SARS Among Ontario Health Care Workers


Transmission of SARS in the Greater Toronto Area (GTA) is believed to have begun with a travel-related index case in February 2003. Her family contacts, after becoming ill with symptoms compatible with SARS, were treated at a hospital within the GTA and subsequently transmitted the illness to hospital workers and other patients at that hospital. More than 100 hospital workers at three GTA hospitals have since become ill. Initial descriptive epidemiology suggests that transmission occurred in association with the care of patients who were not diagnosed with SARS and were not in isolation precautions, as well as ill family members visiting in hospital.

Disease control strategies included implementation of strict infection control precautions in institutional settings, isolation of cases and symptomatic contacts, as well as quarantining asymptomatic close contacts. Initially, SARS cases were isolated in hospital in negative pressure rooms. However, by early April there was a critical shortage of standard airborne isolation beds within the GTA. In response, SARS negative pressure units were created within some GTA hospitals to increase capacity to care for SARS patients in controlled circumstances.

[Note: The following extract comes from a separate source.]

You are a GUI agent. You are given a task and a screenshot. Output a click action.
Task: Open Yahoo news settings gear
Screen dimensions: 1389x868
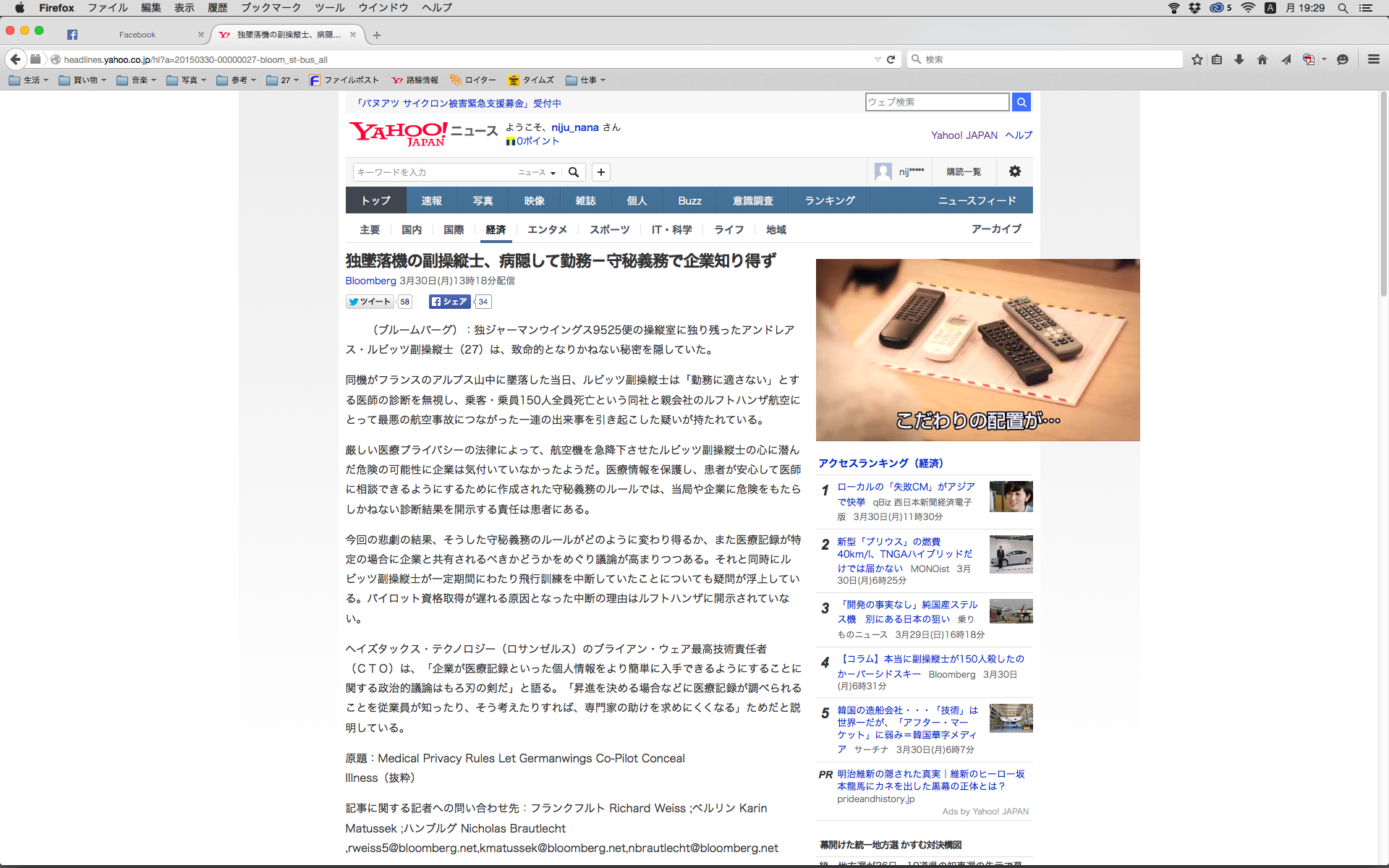(1014, 171)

Since implementation of these control strategies, transmission of SARS to hospital workers has decreased substantially. However, transmission has continued to occur in both high and low risk hospital settings within the GTA despite these measures. High risk procedures have been identified which include intubation, suction, nebulized aerosol therapy, and positive pressure non-invasive ventilation. Transmission of SARS to hospital staff during difficult intubations of SARS patients has occurred in 3 different hospitals. In two, undiagnosed patients were identified as the source of transmission for 7 hospital staff. Although infection control precautions were in place, compliance may not have been complete. In the third, a SARS patient was identified as the source of infection for 7 hospital staff; an additional 6 remain under investigation. Although staff were reportedly compliant with infection control precautions, one break in technique in one caregiver was identified (a face shield was accidentally dislodged). Transmission of SARS to 10-11 hospital staff has also been identified in lower risk settings. Affected staff include physicians, nurses, and service assistants (eg porter/housekeeper) working in 4 different low-risk SARS units and one community hospital. Initial investigation suggests that transmission has occurred while staff were wearing required personal protective equipment and following all recommended infection control precautions.

In response to the continued transmission of SARS to hospital workers, Health Canada is leading an urgent investigation in collaboration with the Centers for Disease Control and Prevention (CDC), the Province of Ontario, and Toronto Public Health. The investigation will include descriptive epidemiology, case control studies, air ventilation studies, as well as surface contamination studies. In addition, an infection control directive specifically for SARS Units is being developed.